Timeout on squidex api. Checking https://status.squidex.io/ shows apis are down. Its been like this a few hours now.

Expected behavior

Squidex working properly

Environment

  • [ ] Self hosted with docker
  • [ ] Self hosted with IIS
  • [ ] Self hosted with other version
  • [ X] Cloud version

Thx, I am investigating right now. It is weird, because Squidex cloud works good for me but not the website

Same for us. Squidex cloud works but the API doesn’t

it seems that there some kind of queries that are bringing the secondary DB members down (the cloud UI works with the primary member).

I am investigating which queries these are and then I will try to block these.

I will also consider to enforce a rule that large schemas need to be queried with the CDN.

Squidex.io is down too. Does it related?

Yes, it uses the normal endpoint.

I have restarted the secondary database servers. So far the CPU is much lower than before, but I don’t know if it will stay like that.

It was not the first time that the server was down. If we change our plan to the enterprise plan would that be different?

The enterprise plan is a support plan for self hosting. If you do that you will be more protected from the noisy neighbor problem, which means that other apps or users bring your service down.

In general there are 2 types of hosting solutions for these kind of services: Shared or dedicated hardware. If you compare the squidex pricing to other providers like Contentful or Graph CMS you will see a very big difference. For $489 a month it is possible to provide dedicated Hardware per customer, but not for 19€, 49€ or 99€.
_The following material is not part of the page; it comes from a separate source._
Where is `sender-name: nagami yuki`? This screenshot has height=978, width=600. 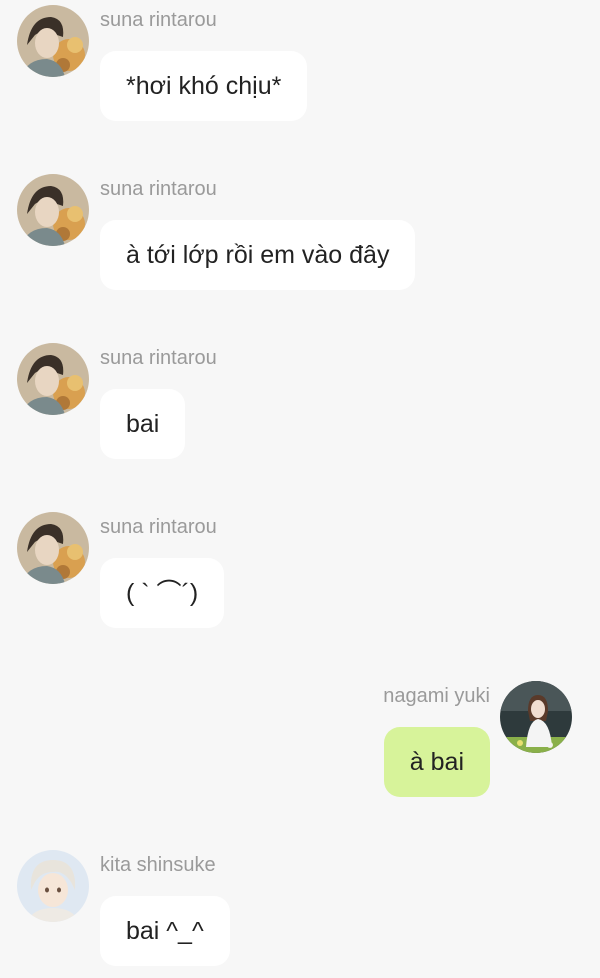
sender-name: nagami yuki is located at coordinates (436, 696).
If you think about downtimes there are several reasons, and just us a quick classification I would distinguish between these categories:

  1. External failures:
  • 2022-06-21 Cloudflare was having a major downtime.
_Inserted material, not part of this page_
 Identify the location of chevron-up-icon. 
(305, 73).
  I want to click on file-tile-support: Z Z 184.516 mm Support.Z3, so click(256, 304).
=> Usually you can do nothing in this case, because if you are not Amazon or Google you do not have a fallback.

  1. Human Error: When you make a misconfiguration and something goes wrong:
  • 2021-12-12: A new version was deployed with a misconfiguration.
  • 2021-10-29: An update with DNS was causing issues.

=> Something like this happens all the time (see cloudflare) and you can only try your best to avoid this. If you are responsible for your own service, you can at least do something and your boss can blame someone :wink:

  1. Architectural implications and external services: Every architecture has positive and negative implications and the issue today was such a case. If you have performance issues you need the tools to investigate that. I used several tools, but none of them helped me to investigate the root cause of the issue:
  • You can use telemetry data to understand where the performance issue is. It has helped me to identity that the reason is MongoDB.
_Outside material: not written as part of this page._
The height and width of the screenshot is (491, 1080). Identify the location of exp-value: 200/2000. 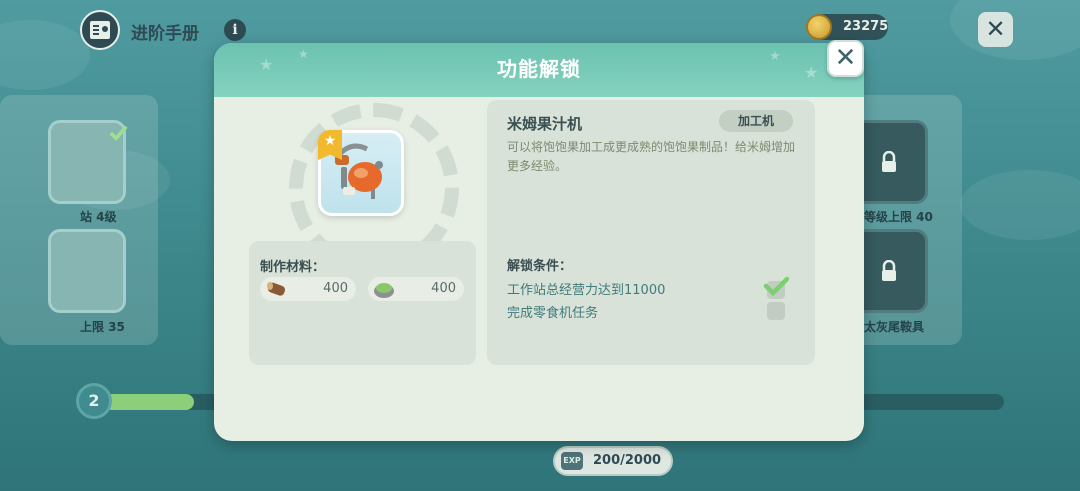
(628, 460).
  • You can use database telemetry data to narrow down the issue. It was very obvious that only the secondary members had the issue.

  • You can monitor your system and identify queries that have grown in number. I tried to use Google monitoring to identity HTTP calls with an exceptionally high amount of calls. I found a few candidates but none of them was really an obvious problem. Then I used cloudflare to block these calls, which was working, but it did not change anything for the MongoDB performance.

  • I have tried to use MongoDB profiler to analyze slow queries. There are two important values that often help to find a the reason:

    • Is your query executed with an index? This was the case for all slow queries.
    • How many documents have been analyzed for the query? e.g. if you have return 200 documents, but you scan 200.000 documents, than your index is not very good. With a few exceptions this number was very low. Like in the range of 500 documents.

Therefore I could not find the problem yet. It still confused my that the CPU performance is back to normal after a restart. It seems that the database was not able to recover from previous high load.

Thank you for the response! So far I can confirm it is working now.